Will Sea of Thieves dry out like Evolve did?

     It was shortly after watching the gameplay reveal during Microsofts showcase during E32016, that I really started to worry about the longevity of the upcoming title Sea of Thieves. Now let me preface that I am actually looking forward to playing the action-adventure pirate game sometime when it launches next year in 2017. I know that it will be an instant hit for me and my group of Xbox Live companions, trying to boast the baddest ship in the seven seas. As a matter of fact, we are already having arguments of who is going to be the “Music-guy” wielding musical instruments to give the rest of us a haunting sea melody as we look for buried treasure. This is the Rare developed game that I have been looking forward to playing since it’s glory days of Banjo-Kazooie, the kind of game that refuses to allow the player to stop smiling. But as quickly as my hype began to build- I immediately found myself wondering if the online community will give this the attention that it never gave other multiplayer games, such as Evolve?

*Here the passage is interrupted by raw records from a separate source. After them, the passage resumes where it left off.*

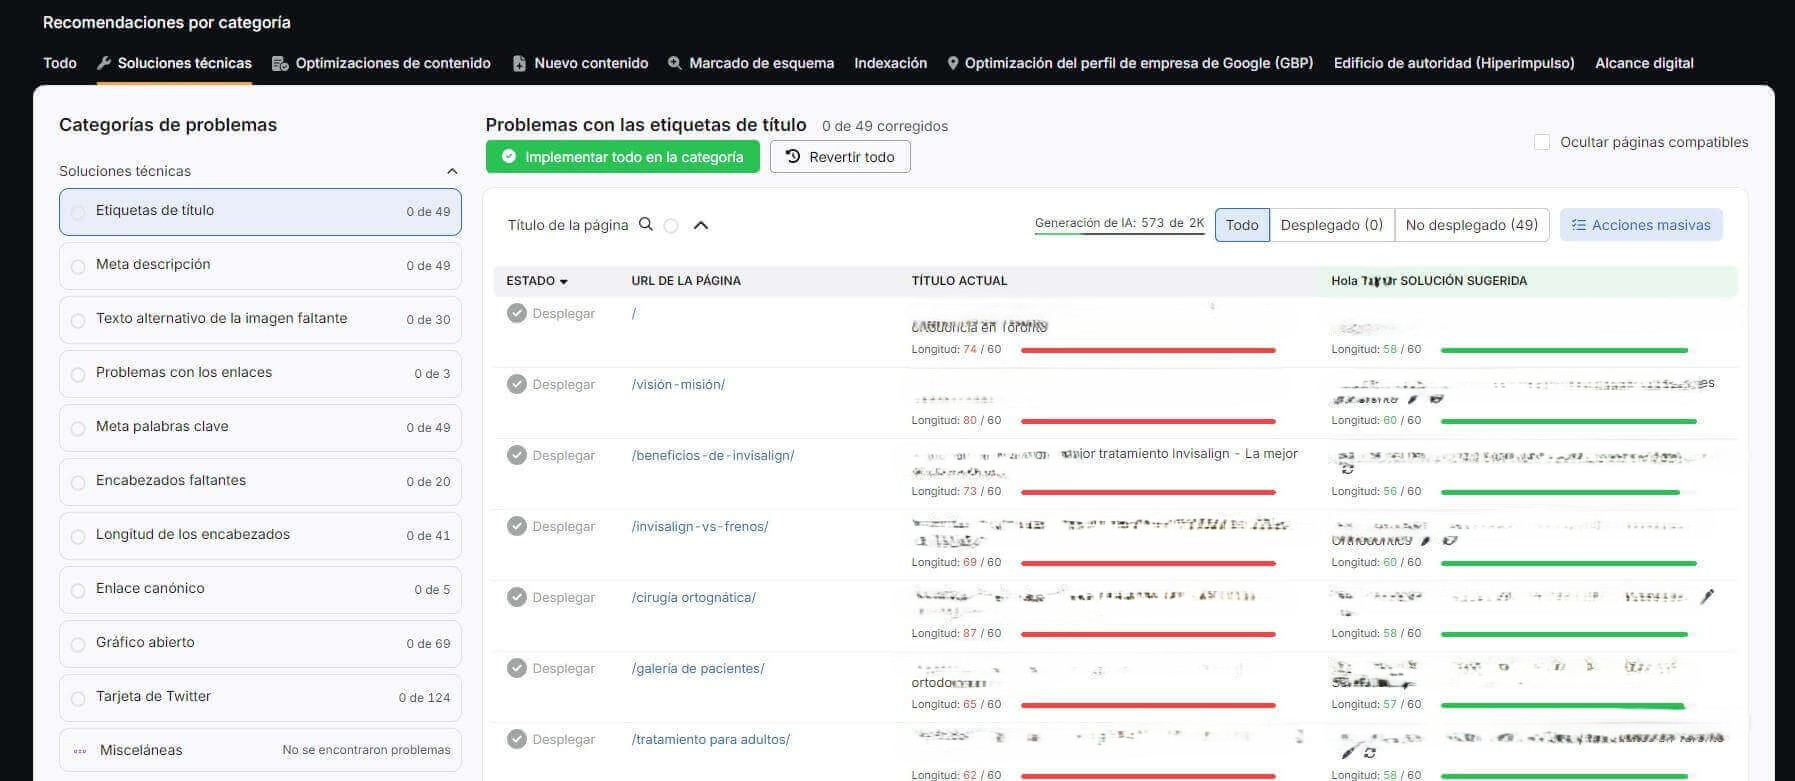Enable Ocultar páginas compatibles checkbox
The width and height of the screenshot is (1795, 781).
1541,142
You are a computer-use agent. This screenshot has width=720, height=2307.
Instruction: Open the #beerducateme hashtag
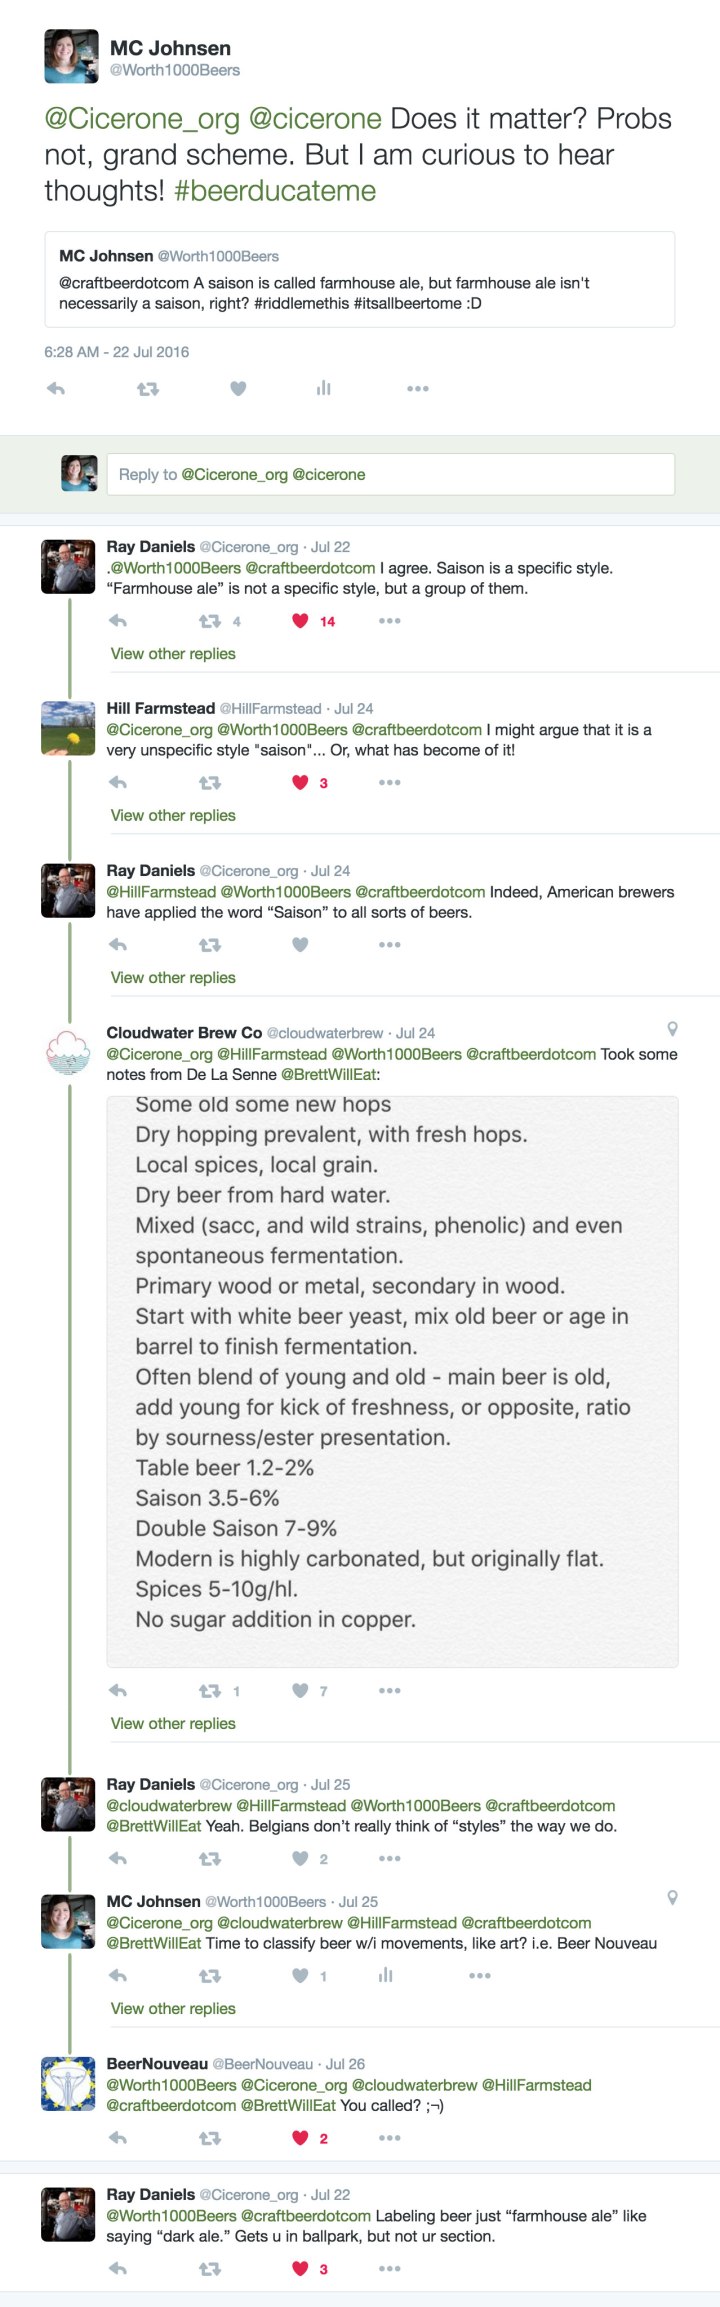tap(275, 191)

     While the optimist in me wants to believe that a games fun-natured gameplay can transcend the normalities that you find wrong with a lot of multiplayer based games nowadays, the cold hard fact is that in order for this game to stay relevant months after the release of the game is entirely dependent on the players themselves, and their ability to pick up a microphone and communicate. In all areas of the game, this game demands collaboration amongst you and your team, the cheesy gameplay demo of people screaming at each other was more realistic than you probably think. From helping man the Crows Nest to watch for upcoming rocks, islands, and of course other ships- to informing the crew of holes in the side of your ship from enemy fodder, you must communicate with your team if you want your team to succeed. This is the reason that I compare this game to Evolve, many similarities follow the two in terms of player contribution demand, and we all know how that turned out for Evolve

     Now before you think I’m picking on Evolve, I enjoyed my time with that game but due to the issues that I am concerned about for Sea of Thieves, it was short lived. And from the way the community died out after a while, I know many out there had a similar experience. I feel like that could be a whole different topic in itself: is it wise for game developers to place so much trust in the community, that you the future of your title lives and dies by the online community? While there are definitely success stories for that, one right now is Overwatch; however with titles like Titanfall experiencing a similar fate, and Fable Legends was a key factor in a studios closing… It’s got to make you wonder if the reward is worth the risk. 

     I am looking forward to playing Rare’s upcoming title regardless of what the outcome may be a month or two later, but for the sake of the studio I hope that they find a crowd pleaser. The last thing that I wan’t to see is a world without developers willing to take risks in creativity to give us products like Sea of Thieves. You have to admit, although Call of Duty Battlefield are awesome annualized fall blockbusters, games would get boring pretty fast without your occasional cult classic or wild idea game. You need the Mirror’s Edge and Sea of Thieves to break the mold. Personally, I hope to find you all out on the seas, soaking up the sun, and enjoying the crew mates around you when Sea of Thieves hits shelves next year.

3 Replies to “Will Sea of Thieves dry out like Evolve did?”

  1. I am not trying to contradict you, but does the developer or publisher care about longevity of a game ? It cost money to keep servers going. So would it not be better for them to make their sales and for the community to die out in wait for a sequel? I do agree that it looks like a lot of fun, but it does not look like it’s a game that will last.

    1. They should, longevity is a selling point. It may cost money to keep the servers going but it is an investment for a stronger user base. I would rather buy a game that boasts longevity than a game I know is going to be abandoned in a month.

    2. In that case it can go either way. I would think that if a developer spends years on a game, they are banking on it selling huge up front with a long burn after to cover all the overhead they accrued with the dev cycle and marketing push. This is why you will see DLC & re-releases for most of these games. Server cost is huge, but games like Destiny and Call Of Duty with large existing communities producing huge numbers, that is whats going to keep the lights on.